* INSTRUCTION: Revise the electrostatics solution between "4. Surface Polarization" and "the inner surface.", inclusive, replacing "normal vector" with "unit normal vector".

* SOURCE TEXT:
——

ELECTROSTATICS O14

Solution

We are asked to find the surface density of polarization charges ($\sigma_p$) on the outer surface of the dielectric layer ($r = r_2$).

1. Electric Displacement ($D$):
The displacement field depends only on the free charge $q$. At a radius $r$ ($r_1 < r < r_2$):

$$D = \frac{q}{4\pi r^2}$$

2. Electric Field ($E$):
Inside the dielectric with constant $\epsilon_r$:

$$E = \frac{D}{\epsilon_0 \epsilon_r} = \frac{q}{4\pi \epsilon_0 \epsilon_r r^2}$$

3. Polarization ($P$):
The polarization vector magnitude is given by:

$$P = (\epsilon_r – 1)\epsilon_0 E = (\epsilon_r – 1)\epsilon_0 \frac{q}{4\pi \epsilon_0 \epsilon_r r^2} = \frac{(\epsilon_r – 1)q}{4\pi \epsilon_r r^2}$$

4. Surface Polarization Charge Density ($\sigma_p$):
On the outer surface, the normal vector points outward, parallel to $P$. Thus, $\sigma_p = \vec{P} \cdot \hat{n} = P(r_2)$.

$$\sigma_p = \frac{(\epsilon_r – 1)q}{4\pi \epsilon_r r_2^2}$$

Note: The total bound charge on the outer surface is positive, shielding the negative bound charge on the inner surface.

Answer: (d) $\frac{(\epsilon_r – 1)q}{4\pi \epsilon_r r_2^2}$

——

* RECORDED INFORMATION:
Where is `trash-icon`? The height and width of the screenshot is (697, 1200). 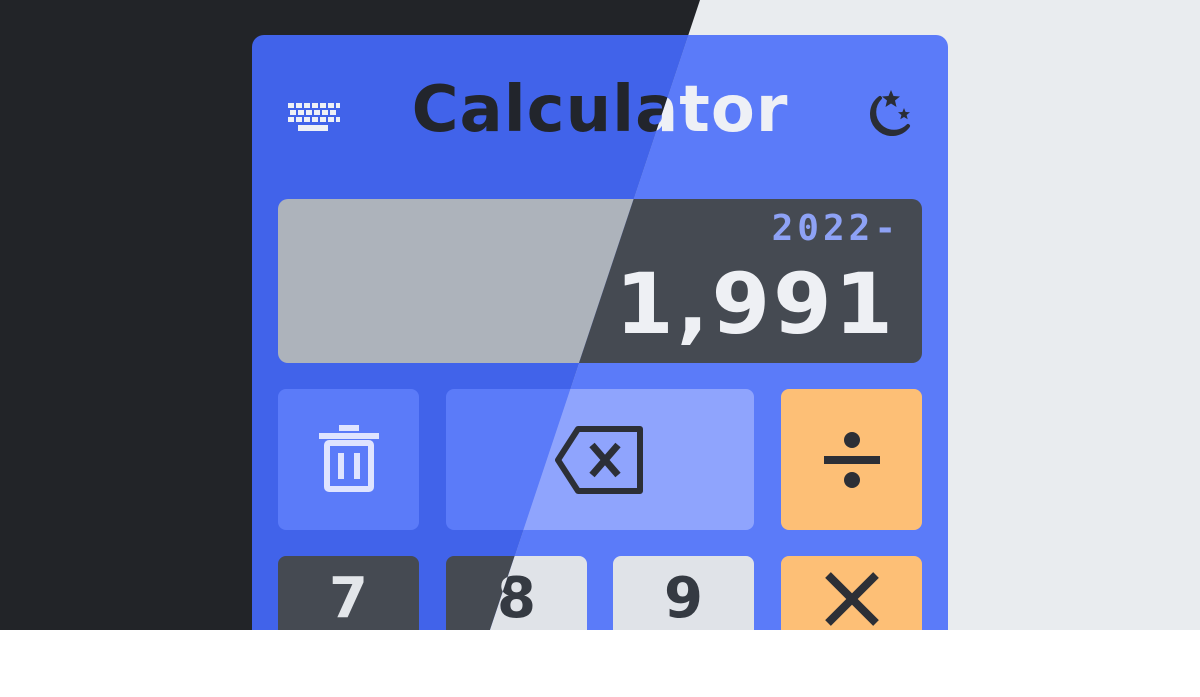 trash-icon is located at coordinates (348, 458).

——

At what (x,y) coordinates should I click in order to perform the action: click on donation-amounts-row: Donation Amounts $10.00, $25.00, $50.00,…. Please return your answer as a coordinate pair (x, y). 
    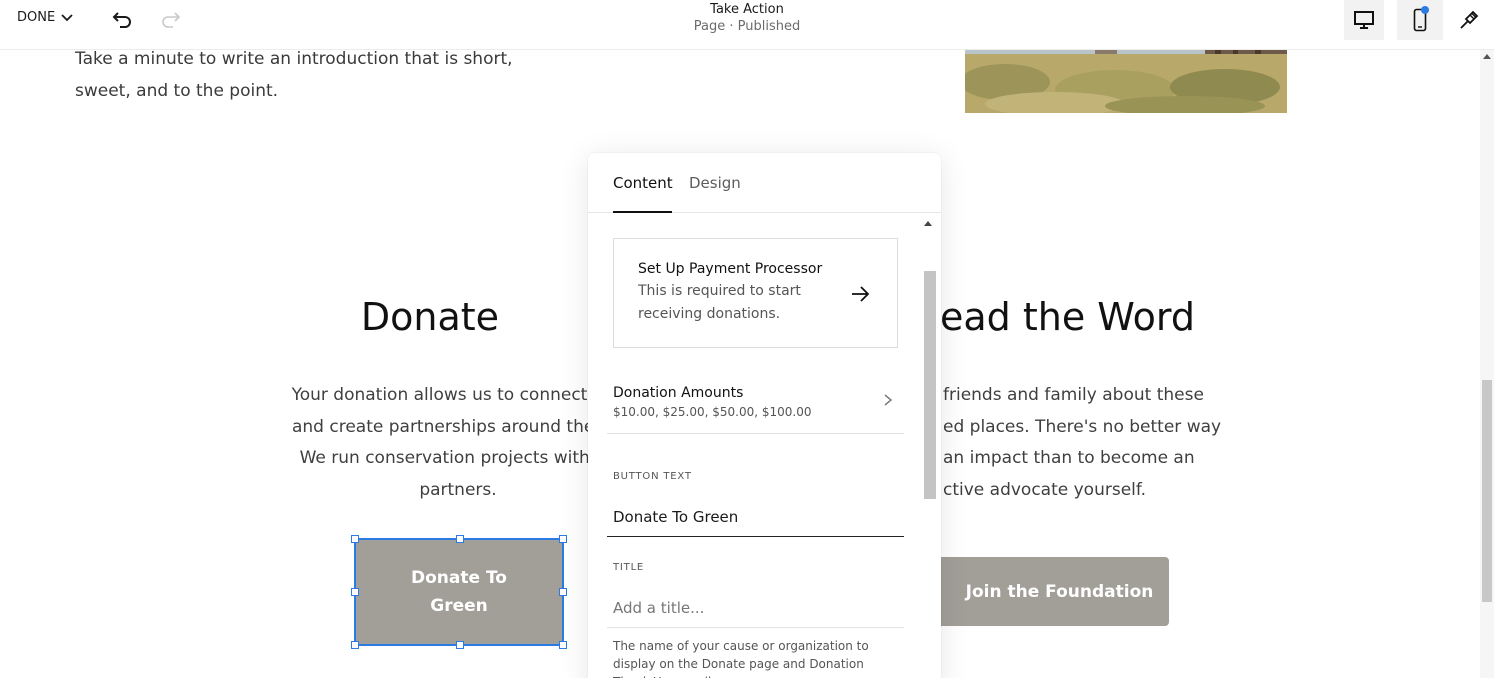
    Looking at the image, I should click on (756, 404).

——

* RESULT:
4. Surface Polarization Charge Density ($\sigma_p$):
On the outer surface, the unit normal vector points outward, parallel to $P$. Thus, $\sigma_p = \vec{P} \cdot \hat{n} = P(r_2)$.

$$\sigma_p = \frac{(\epsilon_r – 1)q}{4\pi \epsilon_r r_2^2}$$

Note: The total bound charge on the outer surface is positive, shielding the negative bound charge on the inner surface.